St Kilda was then (as now) a World Heritage site owned by the National Trust and the Ministry of Defence leased its facilities there. Now the range is operated by the unpronouncably private Qinetiq. Elsewhere on the island, there were National Trust and RSPB volunteers, at least a few of whom seemed – unsurprisingly – somewhat the worse for wear, swigging whisky in a restored cottage on the famous High Street.
I’d arrived on an overnight crossing aboard one of the huge rustbucket landing craft operated back then by the Army in its seagoing form. These vessels, designed during World War Two for landing tanks on beaches, were flat bottomed and hideously inappropriate for the open Atlantic. I have never been as sick as I was aboard that thing. And we hadn’t even left South Uist when the vomiting began. Mind you, I had dined previously on cockles. I’ve never eaten those dastardly bivalves again.
We did have a little cruise around the other St Kildan islands on the way back. And it was all very impressive in a doom-laden, misty, vomit-inducing, seagull-defaecation kind of way. So I do have some sympathy for the retirement tourists aboard the Spirit of Adventure, a 58,000-ton cruise ship operated by Saga Cruises, which was pictured manoeuvring in Hirta’s Village Bay recently, belching exhaust fumes and presumably skooshing passengers’ pee and poo into the pristine ocean. Sparking outrage.

Photo from the Isle of Harris Facebook Page, by Paul Motion
The thing is, we currently have these monstrous floating holiday camps arriving in Shetland, mostly Lerwick, almost daily. The passengers erupt onto dry land, quickly suck up notes from cash machines, monopolise any 4G signal they can latch onto and take photographs of council houses. Then they go back on board ship for the all-you-can-eat buffet.
That’s unfair. There are guided bus tours, and more and more lately there are guided cycle outings. Clutches of helmeted visitors, clad in hi-viz and on acoustic velocipedes, find themselves toiling up the two main hills out of Lerwick, admiring the golf course and the new industrial-chic Baptist Church, Tesco and the Co-op, not to mention the Shetland Hotel, very possibly the ugliest hostelry in the history of mankind. Worse than anything in Aviemore.
The seaborne cyclists have been infuriating some motorists, and sparked serious concerns from my fellow Shetland Islands councillor Neil Pearson at a recent meeting of the Community Safety and Resilience Board. These convoys of puffing tourists were “ticking time bombs”, he said, due to their invisibility in our frequent spring and summer fogs, and general two-wheeled wobbliness.
The cruise ships now come equipped with their own bikes, so Lerwick’s hire firms aren’t benefiting, and there’s no local knowledge or briefings along the lines of “cycling in Shetland is basically very unpleasant due to wind, stray sheepdogs, sheep and Toyota Hi Luxes. And wind.”

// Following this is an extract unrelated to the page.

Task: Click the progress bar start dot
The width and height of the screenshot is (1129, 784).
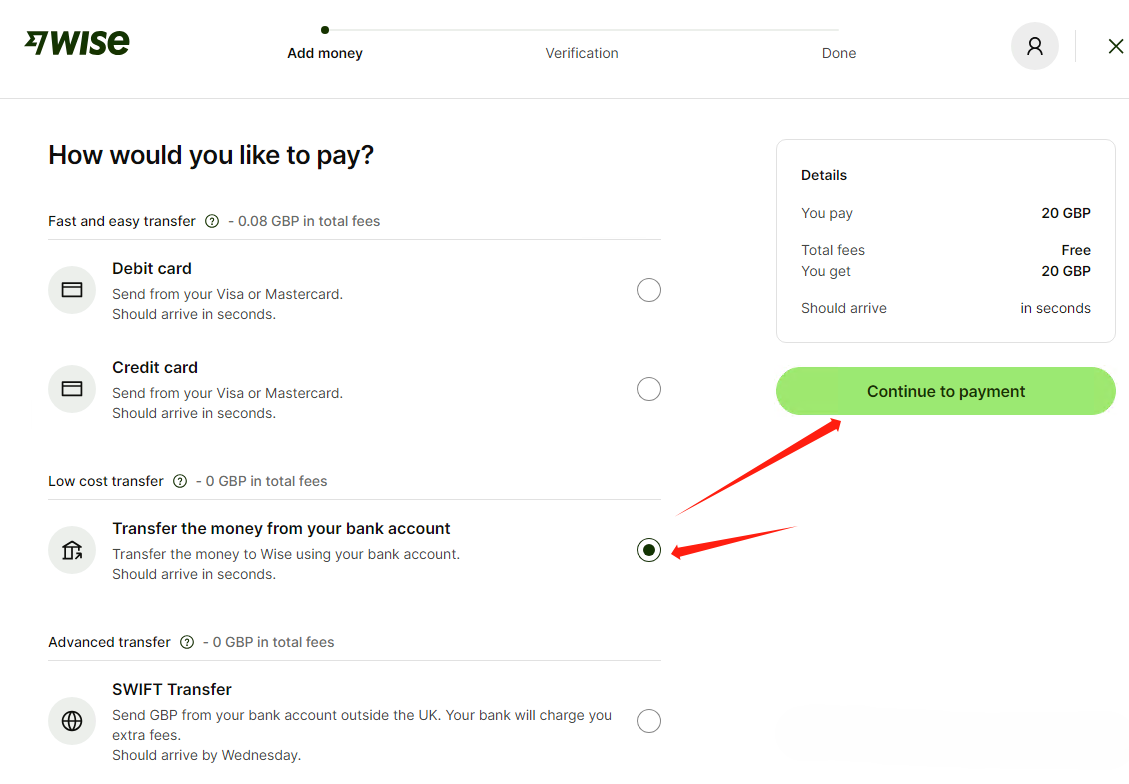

Meanwhile, over on the extreme edge of the Hebrides, There will be no tourists landing from cruise ships on Hirta, where there are no bicycles and indeed, no roads. There are, however, a lot of sheep and the issue of bombs and missiles arriving unexpectedly from the still-operating range over to the east. Which might be a bit upsetting for the tourists. Not to mention the cruise ships.
Spirit of Adventure, indeed…
No doubt Boris or his one or two of his colleagues are still keeping an eye on things, though.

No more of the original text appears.